Oireachtas Joint and Select Committees
Wednesday, 19 November 2025
Joint Oireachtas Committee on Enterprise, Tourism and Employment
General Scheme of the Short-Term Letting and Tourism Bill 2025: Discussion
2:00 am
Mary Fitzpatrick (Fianna Fail)
That is great. I thank the hosts for the really good-quality product they provide. It is great, and people do come to Ireland for the céad míle fáilte, which is staying in an Irish home and meeting Irish people. Although I am a Dub, I am very familiar with beyond the Pale, the west and Munster. I am very conscious of rural towns, for example, Youghal, which gave up its hotel accommodation to respond to a humanitarian need and has been left with very little tourist accommodation as a consequence. If it was not for people like Irish Host Community and its members stepping in, Youghal as a tourist town would be really struggling. I genuinely do get that.
I am disappointed to hear how hosts are being responded to by local authorities and the Department. It is just not good enough; it really is not. The legislation is coming into effect next May. It will only apply to properties that are going to be a full property, so the vast majority of Irish Host Community members probably will not fall into that category but, either way, they should be getting better engagement. We need to write to the Minister about this concern to ask him to send an interim circular to each of the 31 local authorities informing them of what they need to be informing their members.
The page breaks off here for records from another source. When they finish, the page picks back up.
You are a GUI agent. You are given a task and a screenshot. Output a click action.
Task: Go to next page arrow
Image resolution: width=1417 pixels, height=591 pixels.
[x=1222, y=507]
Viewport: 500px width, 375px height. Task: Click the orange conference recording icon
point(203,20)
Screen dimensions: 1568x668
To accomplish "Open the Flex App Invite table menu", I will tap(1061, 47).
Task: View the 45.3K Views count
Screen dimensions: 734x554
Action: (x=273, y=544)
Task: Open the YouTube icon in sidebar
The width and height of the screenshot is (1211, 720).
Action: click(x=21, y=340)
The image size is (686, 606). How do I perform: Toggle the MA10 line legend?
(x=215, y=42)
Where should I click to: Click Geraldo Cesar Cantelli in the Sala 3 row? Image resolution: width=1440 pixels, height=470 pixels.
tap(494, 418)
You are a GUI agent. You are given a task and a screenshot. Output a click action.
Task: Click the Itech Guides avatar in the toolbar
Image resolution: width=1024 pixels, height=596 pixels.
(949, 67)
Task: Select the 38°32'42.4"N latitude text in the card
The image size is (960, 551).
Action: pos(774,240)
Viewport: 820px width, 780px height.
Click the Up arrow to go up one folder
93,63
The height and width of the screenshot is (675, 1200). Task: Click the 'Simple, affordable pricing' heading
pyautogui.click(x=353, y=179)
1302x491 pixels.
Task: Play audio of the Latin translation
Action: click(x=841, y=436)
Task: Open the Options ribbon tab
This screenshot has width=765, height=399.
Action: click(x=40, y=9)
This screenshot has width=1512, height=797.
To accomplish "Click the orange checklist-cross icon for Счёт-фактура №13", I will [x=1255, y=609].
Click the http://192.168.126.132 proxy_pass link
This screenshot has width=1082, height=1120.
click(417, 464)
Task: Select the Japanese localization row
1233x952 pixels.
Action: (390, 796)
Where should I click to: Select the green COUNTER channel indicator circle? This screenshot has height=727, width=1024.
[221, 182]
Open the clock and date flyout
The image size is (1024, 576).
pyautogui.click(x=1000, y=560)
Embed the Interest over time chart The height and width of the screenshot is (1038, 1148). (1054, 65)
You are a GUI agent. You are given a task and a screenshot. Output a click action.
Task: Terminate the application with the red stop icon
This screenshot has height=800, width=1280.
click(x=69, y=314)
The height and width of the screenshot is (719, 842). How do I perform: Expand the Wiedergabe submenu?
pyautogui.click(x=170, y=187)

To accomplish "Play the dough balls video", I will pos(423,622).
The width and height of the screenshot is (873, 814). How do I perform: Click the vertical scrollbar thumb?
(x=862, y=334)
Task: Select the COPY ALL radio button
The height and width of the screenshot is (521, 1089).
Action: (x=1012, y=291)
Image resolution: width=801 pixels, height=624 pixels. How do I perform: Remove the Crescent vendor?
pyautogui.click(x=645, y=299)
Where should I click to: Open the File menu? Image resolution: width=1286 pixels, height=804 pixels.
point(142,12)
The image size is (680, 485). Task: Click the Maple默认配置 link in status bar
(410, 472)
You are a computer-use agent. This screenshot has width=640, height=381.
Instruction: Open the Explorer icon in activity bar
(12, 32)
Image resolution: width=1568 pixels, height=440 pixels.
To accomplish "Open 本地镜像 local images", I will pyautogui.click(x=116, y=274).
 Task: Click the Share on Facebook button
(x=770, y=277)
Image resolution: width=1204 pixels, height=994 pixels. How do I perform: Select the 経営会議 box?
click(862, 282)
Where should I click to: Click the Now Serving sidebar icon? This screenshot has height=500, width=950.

That being said, I am a Dub. There are over 16,000 people in emergency homeless accommodation today. Far too many of them are children and far too many of them are in my constituency. It is destroying lives and it is avoidable. Threshold made a point about the lack of accurate data. I did a desktop search on how many properties are available for short-term let in Dublin today. I got a couple of different numbers but, at a minimum, there are 10,000 properties and a maximum of over 19,000 properties. If we take it that 16,000 individuals are in emergency accommodation, they could be taken out of homeless accommodation overnight, if the regulations only applied to Dublin and not the rest of the country; not Lahinch, Milltown Malbay, Youghal, Killeagh or any of those rural towns.
I really welcome Threshold's support for this legislation. I will be doing everything I can to make sure that we pass it because we have to pass it. We have to pass it and implement it. We cannot continue with the situation in Dublin. Schools in my constituency cannot recruit teachers. There are nurses working in the Rotunda, the Mater and Temple Street hospitals, looking after the most vulnerable of our citizens, who are commuting two or three hours either way and doing ten- or 12-hour shifts. That is not sustainable. Young Garda recruits are coming out of Templemore and we are trying to recruit an extra 5,000 gardaí. I absolutely reject Sinn Féin's mantra that our housing crisis is a consequence of failed housing policy; its objections to housing are a greater contributor to that crisis. We need to get this legislation through and we need to make it work, so that where there is a real need and where there are real homes that can be used on a long-term basis and are suitable for it, such homes are made available. Where there are not and where there are alternatives, these should be supported too.
The committee has a real job to do in bridging that gap because legitimate questions are being asked by the hosts, which are not being answered by those who should be answering them. I have a question for the Threshold representatives on the numbers. Are they surprised? Is that their sense of it in Dublin, particularly?